Serie di esercizi:
1. Ricopia dal brano sul Dna il passo che inizia con le parole «Secondo lo scienziato» e si chiude dopo le parole «la distrofia muscolare.».
2. Indica se ciascuna affermazione concorda con il brano sul Dna, rispondendo sì o no e citando alla lettera le parole decisive: (a) Antonio Torroni è un genetista dell'Università di Pavia; (b) secondo Hawking, istinti come l'aggressività potranno essere modificati entro questo decennio; (c) Casiraghi ritiene che quanto prospettato da Hawking sia irrealizzabile anche in linea teorica.

Brano scelto:

◆ ◆ ◆ ◆ ◆ ◆ ◆

Secondo lo scienziato saremo ben presto in grado di cambiare e migliorare il nostro Dna: inizialmente lo faremo per riparare difetti genetici e risolvere malattie come la fibrosi cistica oppure la distrofia muscolare.
Questo sarà relativamente semplice in caso di patologie che dipendono dall’alterazione di un singolo gene, ma presto potremo dedicarci a modificare ben altro. «Qualità come l’intelligenza sono governate da un ampio numero di geni e sarà molto più complicato individuarli e capire le relazioni fra loro — ha dichiarato Hawking —. Nonostante ciò, credo che entro il prossimo secolo saremo capaci di riuscirci e, ad esempio, sapremo modificare istinti come l’aggressività».
Sono le parole di un visionario? «Per il momento sì, anche se in linea teorica qualcosa si può già fare per modificare volontariamente il patrimonio genetico. Ma se non si cambiano i geni nelle cellule uovo e negli spermatozoi non si potrà incidere davvero sull’evoluzione della specie, perché sono quelli i tratti che si tramandano e su cui agisce la selezione» osserva il genetista dell’Università di Pavia, Antonio Torroni. Ancora più scettico Maurizio Casiraghi, biologo evoluzionista dell’Università di Milano Bicocca: «I fisici sono molto deterministici, tendono a credere che anche in biologia valgano leggi ferree, ma non è così: esistono le proprietà emergenti, quelle per cui 5 cellule non sono la somma di 5 entità che continuano a comportarsi come quando sono sole, bensì sono un organismo, con caratteristiche e funzioni nuove, che derivano da interazioni non semplicemente identificabili né tutte spiegabili con il Dna. In linea teorica quanto prospettato da Hawking è fattibile, ma dovremmo avere una conoscenza del genoma molto più avanzata di quella che abbiamo ora».
«Vent’anni fa — sottolinea il biologo — pensavamo che una volta letto il "libro del Dna" avremmo avuto le chiavi della vita, oggi sappiamo che non è così. Pensare di prendere un gene che rende resistente al freddo un pesce, inserirlo nell’uomo e renderlo così tollerante ai climi artici è un nonsenso, perché ogni gene funziona in un determinato modo anche e soprattutto a seconda del contesto e delle condizioni in cui si trova». Non siamo ancora pronti, quindi, a guidare l’evoluzione in maniera consapevole e con le nostre mani. A meno di non guidarla verso la cosiddetta devoluzione: un ritorno alle caverne consapevole, preconizzato da chi ritiene che ormai la specie umana sia un pericolo per se stessa e per la Terra, per cui dovremo prima o poi deciderci a tornare a uno stadio di pre-civilizzazione per smetterla di minacciare l’ecosistema. Oppure, in maniera ancora più drastica, c’è chi spera che la vera evoluzione autodeterminata sia quella che ci porterà all’estinzione volontaria per alleviare il mondo dal carico della nostra ingombrante presenza.

◆ ◆ ◆ ◆ ◆ ◆ ◆

Dati forniti:
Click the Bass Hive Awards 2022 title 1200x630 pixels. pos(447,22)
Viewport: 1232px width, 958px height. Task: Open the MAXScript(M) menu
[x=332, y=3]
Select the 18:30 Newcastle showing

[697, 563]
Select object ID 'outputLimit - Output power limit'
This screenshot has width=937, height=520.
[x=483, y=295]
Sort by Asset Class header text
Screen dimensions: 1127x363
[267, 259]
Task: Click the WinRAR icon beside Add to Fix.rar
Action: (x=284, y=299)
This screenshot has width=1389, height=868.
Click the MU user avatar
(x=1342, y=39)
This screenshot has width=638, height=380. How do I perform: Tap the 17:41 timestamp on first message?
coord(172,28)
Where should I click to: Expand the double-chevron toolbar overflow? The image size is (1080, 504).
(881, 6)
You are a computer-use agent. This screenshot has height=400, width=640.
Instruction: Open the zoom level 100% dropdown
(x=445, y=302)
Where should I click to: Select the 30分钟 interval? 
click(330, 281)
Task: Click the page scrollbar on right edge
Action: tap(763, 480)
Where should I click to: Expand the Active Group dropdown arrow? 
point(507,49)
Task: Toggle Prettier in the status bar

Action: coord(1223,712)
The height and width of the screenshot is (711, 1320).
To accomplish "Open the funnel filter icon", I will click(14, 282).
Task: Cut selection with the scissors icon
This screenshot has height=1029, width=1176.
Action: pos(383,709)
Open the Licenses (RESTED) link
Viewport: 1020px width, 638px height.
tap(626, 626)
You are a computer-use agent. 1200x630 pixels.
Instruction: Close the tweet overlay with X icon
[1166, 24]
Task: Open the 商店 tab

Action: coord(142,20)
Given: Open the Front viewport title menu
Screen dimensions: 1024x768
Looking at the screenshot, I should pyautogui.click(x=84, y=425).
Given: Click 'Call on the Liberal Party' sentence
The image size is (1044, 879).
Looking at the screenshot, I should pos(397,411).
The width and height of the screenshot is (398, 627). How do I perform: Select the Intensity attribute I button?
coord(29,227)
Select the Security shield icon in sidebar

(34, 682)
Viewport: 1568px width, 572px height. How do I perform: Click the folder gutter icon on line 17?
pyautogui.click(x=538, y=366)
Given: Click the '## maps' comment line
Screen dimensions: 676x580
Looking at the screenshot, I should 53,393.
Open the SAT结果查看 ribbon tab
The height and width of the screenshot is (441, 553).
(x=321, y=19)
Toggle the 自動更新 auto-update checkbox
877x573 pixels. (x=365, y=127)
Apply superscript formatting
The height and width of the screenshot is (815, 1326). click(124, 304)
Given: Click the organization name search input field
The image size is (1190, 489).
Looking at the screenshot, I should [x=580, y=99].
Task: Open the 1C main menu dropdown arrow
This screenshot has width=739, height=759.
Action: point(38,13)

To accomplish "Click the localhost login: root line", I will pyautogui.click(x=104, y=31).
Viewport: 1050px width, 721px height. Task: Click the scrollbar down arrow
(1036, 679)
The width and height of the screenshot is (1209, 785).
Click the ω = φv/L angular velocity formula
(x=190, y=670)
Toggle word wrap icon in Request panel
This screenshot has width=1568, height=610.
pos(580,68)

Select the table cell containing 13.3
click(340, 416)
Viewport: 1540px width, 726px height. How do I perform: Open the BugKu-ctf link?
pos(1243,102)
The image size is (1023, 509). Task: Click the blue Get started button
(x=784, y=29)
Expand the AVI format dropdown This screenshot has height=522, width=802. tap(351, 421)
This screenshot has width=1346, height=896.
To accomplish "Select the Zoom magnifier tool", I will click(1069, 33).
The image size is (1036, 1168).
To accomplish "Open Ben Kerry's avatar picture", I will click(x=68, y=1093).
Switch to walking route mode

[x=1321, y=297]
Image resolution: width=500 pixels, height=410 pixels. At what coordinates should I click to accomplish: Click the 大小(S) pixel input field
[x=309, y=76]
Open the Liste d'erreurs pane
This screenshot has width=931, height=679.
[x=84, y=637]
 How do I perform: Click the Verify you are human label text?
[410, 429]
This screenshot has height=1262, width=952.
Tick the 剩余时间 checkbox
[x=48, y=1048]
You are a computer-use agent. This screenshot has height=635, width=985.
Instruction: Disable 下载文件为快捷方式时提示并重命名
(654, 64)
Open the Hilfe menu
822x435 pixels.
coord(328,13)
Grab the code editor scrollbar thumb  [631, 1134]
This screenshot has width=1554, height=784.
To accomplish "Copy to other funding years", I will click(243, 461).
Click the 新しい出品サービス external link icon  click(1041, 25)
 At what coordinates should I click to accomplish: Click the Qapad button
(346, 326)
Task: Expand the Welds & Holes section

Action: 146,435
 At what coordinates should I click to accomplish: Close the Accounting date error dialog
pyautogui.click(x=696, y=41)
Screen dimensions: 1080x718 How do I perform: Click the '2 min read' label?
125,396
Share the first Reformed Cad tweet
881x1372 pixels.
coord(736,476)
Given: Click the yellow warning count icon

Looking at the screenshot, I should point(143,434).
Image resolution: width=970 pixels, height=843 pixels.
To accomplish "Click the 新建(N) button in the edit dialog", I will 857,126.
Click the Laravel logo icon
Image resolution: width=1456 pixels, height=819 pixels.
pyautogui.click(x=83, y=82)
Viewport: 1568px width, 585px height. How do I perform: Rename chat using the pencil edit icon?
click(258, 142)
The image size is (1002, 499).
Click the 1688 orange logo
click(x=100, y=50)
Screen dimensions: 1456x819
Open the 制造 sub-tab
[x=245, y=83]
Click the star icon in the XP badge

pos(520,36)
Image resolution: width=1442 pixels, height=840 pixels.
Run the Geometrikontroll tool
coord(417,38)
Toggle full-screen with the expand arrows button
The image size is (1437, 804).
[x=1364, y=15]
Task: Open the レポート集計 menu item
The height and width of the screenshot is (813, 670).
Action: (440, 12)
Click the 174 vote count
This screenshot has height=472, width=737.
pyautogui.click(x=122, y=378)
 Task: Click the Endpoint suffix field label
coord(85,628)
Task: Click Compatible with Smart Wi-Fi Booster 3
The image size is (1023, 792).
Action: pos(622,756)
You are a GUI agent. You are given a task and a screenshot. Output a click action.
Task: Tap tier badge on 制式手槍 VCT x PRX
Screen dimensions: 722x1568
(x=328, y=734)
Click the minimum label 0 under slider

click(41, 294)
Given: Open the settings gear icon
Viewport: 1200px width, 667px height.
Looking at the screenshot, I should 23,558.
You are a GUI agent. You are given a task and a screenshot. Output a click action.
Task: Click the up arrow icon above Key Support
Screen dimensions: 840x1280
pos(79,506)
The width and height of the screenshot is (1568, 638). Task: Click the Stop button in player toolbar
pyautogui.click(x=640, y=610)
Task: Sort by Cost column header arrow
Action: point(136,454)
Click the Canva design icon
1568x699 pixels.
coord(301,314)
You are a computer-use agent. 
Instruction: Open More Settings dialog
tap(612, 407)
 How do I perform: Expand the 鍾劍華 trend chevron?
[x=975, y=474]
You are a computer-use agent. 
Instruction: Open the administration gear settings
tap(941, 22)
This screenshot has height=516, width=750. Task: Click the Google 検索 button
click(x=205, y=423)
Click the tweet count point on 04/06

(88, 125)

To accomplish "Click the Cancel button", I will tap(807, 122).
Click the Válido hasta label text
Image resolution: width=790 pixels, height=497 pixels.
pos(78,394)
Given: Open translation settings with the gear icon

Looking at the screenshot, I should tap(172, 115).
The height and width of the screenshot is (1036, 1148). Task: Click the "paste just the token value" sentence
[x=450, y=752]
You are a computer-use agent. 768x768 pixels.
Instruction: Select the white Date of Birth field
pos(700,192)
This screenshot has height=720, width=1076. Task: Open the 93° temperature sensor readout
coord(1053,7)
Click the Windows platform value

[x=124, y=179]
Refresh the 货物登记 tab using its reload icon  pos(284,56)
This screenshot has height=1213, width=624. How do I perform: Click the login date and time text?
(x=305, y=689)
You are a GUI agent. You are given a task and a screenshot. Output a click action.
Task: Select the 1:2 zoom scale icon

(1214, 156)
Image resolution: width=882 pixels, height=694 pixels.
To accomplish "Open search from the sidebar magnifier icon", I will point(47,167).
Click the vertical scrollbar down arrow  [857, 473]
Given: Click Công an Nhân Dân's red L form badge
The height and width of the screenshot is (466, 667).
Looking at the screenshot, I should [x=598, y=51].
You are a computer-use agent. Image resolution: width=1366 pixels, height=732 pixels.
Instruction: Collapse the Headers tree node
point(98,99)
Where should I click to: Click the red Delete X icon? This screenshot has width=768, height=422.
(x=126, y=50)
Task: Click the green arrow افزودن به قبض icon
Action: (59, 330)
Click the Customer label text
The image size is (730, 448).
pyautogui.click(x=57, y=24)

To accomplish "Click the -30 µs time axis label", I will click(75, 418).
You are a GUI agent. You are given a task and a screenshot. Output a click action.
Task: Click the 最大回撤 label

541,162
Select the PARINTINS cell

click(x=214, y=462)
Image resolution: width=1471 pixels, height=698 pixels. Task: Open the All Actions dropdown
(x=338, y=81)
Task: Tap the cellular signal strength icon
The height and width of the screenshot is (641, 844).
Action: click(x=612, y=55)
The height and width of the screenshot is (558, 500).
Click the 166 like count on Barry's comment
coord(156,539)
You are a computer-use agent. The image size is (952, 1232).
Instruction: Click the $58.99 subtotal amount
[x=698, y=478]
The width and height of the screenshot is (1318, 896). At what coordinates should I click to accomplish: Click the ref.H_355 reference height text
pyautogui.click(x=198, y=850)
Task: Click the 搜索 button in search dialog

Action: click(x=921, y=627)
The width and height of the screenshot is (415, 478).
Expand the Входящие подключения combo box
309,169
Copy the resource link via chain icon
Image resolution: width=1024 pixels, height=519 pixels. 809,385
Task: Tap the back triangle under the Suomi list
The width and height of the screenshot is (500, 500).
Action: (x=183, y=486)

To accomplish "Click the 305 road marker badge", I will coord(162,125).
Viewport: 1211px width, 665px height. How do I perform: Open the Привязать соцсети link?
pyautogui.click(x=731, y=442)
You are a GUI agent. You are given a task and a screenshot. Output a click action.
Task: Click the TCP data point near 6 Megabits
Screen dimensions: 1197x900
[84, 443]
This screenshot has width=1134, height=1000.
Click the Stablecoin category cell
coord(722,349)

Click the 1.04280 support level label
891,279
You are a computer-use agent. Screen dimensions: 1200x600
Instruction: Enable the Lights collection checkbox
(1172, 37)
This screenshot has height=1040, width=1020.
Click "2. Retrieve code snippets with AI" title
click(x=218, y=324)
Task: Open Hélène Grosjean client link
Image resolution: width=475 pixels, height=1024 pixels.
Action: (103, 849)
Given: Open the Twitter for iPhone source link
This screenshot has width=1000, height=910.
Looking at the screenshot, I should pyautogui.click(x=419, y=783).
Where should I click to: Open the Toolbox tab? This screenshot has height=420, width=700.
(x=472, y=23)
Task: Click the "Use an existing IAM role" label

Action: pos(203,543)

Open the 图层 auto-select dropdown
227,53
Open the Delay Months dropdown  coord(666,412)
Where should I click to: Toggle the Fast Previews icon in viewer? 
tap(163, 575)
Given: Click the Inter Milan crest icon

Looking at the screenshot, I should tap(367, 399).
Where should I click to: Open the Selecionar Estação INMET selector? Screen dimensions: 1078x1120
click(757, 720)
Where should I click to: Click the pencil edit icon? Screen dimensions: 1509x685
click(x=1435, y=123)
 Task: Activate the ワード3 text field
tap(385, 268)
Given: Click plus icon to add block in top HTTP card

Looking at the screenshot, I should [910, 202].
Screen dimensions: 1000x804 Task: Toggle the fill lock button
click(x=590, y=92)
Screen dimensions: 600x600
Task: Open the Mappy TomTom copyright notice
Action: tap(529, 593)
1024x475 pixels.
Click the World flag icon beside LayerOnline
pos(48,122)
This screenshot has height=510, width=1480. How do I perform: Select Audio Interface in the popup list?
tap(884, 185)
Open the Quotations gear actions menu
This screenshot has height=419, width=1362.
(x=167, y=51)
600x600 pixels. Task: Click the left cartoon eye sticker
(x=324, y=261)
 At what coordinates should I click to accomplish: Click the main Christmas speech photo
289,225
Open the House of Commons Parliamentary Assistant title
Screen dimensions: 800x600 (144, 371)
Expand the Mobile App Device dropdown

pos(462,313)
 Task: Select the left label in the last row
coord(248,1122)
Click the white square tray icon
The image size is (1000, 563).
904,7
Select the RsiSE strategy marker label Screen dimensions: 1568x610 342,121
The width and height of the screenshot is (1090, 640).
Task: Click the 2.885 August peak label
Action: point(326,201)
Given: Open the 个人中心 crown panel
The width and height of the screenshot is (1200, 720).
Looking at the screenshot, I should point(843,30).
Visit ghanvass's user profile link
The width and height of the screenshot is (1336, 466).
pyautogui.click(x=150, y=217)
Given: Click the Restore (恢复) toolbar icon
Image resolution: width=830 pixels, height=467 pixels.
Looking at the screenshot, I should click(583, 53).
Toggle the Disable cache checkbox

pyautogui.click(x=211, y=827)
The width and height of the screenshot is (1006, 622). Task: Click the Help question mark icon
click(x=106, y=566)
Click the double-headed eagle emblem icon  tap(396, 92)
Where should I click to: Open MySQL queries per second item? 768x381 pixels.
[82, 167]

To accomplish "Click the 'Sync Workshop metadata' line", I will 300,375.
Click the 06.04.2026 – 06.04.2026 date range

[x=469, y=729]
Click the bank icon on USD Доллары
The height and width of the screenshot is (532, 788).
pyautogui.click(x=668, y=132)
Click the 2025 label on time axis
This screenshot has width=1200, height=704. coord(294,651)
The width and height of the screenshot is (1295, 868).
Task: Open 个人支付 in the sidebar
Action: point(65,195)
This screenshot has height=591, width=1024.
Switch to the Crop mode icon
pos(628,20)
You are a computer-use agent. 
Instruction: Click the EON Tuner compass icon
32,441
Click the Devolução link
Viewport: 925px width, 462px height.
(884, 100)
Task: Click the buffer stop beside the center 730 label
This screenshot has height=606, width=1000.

◆ ◆ ◆ ◆ ◆ ◆ ◆

Risposte per compito:
1.
Secondo lo scienziato saremo ben presto in grado di cambiare e migliorare il nostro Dna: inizialmente lo faremo per riparare difetti genetici e risolvere malattie come la fibrosi cistica oppure la distrofia muscolare.

2.
(a) Sì: «il genetista dell’Università di Pavia, Antonio Torroni».
(b) No: «entro il prossimo secolo saremo capaci di riuscirci e, ad esempio, sapremo modificare istinti come l’aggressività».
(c) No: «In linea teorica quanto prospettato da Hawking è fattibile».